Regulation of APC/C by a protein complex containing the 14-3-3 homologs Bmh1 and Bmh2.
Mark Hall, Brian Billings, Mary Jeong, Juan Martinez, Anindya Chatterjee
Biochemistry Department, Purdue University, 175 S. University St, West Lafayette, IN, 47907, United States
The anaphase-promoting complex, or cyclosome, (APC/C) is an ubiquitin ligase that regulates cell division by targeting specific substrates, such as cyclins, for degradation. During G1, APC/C is activated by Cdh1. Other groups have shown that APC/C inactivation at the G1/S transition requires inhibitory phosphorylation of Cdh1 by CDK and involves relocalization of Cdh1 to the cytoplasm.
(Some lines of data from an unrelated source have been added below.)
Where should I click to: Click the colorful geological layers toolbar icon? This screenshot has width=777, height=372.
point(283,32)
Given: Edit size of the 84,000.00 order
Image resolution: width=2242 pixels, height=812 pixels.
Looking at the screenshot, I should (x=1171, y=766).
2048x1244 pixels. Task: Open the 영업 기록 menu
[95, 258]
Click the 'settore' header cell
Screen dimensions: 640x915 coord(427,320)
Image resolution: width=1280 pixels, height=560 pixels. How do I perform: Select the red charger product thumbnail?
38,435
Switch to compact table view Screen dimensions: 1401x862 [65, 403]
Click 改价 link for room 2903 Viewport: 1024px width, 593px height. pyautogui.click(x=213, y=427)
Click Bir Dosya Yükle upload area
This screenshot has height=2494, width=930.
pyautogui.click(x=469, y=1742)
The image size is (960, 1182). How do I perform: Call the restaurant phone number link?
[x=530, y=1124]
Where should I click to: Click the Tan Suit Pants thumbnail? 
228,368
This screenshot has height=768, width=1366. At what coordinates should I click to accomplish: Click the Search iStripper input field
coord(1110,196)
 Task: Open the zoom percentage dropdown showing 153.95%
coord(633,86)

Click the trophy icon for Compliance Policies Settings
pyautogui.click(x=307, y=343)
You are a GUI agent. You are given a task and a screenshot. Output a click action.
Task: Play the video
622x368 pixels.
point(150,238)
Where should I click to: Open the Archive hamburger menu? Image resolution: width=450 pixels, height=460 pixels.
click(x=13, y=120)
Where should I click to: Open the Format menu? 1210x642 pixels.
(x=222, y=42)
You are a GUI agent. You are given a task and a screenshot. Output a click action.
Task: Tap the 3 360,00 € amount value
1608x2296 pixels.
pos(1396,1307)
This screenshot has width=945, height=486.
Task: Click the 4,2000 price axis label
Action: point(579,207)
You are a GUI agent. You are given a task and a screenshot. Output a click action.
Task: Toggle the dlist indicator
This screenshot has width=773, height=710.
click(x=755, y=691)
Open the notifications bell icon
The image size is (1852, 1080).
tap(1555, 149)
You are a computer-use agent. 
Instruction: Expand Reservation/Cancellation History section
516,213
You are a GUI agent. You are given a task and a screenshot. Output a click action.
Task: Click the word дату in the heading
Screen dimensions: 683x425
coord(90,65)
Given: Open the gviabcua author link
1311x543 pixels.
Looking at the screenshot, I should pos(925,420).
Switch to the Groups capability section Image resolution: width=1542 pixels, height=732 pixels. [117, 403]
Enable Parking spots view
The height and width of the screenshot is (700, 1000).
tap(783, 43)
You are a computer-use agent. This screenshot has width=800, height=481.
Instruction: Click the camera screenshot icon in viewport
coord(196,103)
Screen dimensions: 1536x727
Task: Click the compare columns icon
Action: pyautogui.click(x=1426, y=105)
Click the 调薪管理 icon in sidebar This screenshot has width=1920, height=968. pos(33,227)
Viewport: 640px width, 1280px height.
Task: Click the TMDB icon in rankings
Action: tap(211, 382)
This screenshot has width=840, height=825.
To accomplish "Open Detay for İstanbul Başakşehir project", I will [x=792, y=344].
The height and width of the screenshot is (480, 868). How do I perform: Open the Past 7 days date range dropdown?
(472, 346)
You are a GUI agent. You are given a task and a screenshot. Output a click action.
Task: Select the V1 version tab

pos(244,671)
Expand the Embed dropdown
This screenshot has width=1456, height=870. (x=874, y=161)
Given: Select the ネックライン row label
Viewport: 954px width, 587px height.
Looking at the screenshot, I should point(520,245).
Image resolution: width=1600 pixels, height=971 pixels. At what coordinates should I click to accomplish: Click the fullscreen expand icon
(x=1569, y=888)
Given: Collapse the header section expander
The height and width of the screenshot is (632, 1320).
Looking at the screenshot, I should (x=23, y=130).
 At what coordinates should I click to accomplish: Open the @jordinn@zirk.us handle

We purified a stable Cdh1 protein complex from cells arrested in early S and late M and identified the components Bmh1, Bmh2, and a previously uncharacterized protein (which we name Acm1) by mass spectrometry. Assembly of this complex is dependent on the presence of Acm1, which is absent during most of G1 and appears in late G1. acm1 deletion results in a slow growth phenotype resulting from a pronounced G1 delay. Additional deletion of cdh1 partially rescues the slow growth phenotype and alleviates the G1 delay, suggesting that a primary function of this complex is to help inactivate Cdh1-dependent APC/C activity at the G1/S transition. Further mass spec analysis revealed that Acm1 is heavily phosphorylated on several serine and threonine residues, including multiple CDK consensus sites, and we are exploring the role of Acm1 phosphorylation in the assembly and disassembly of the Cdh1 complex using site-specific mutants. We present a model for the role of this complex and its 14-3-3 subunits in deactivation of Cdh1-APC/C at the G1/S transition and reactivation at mitotic exit.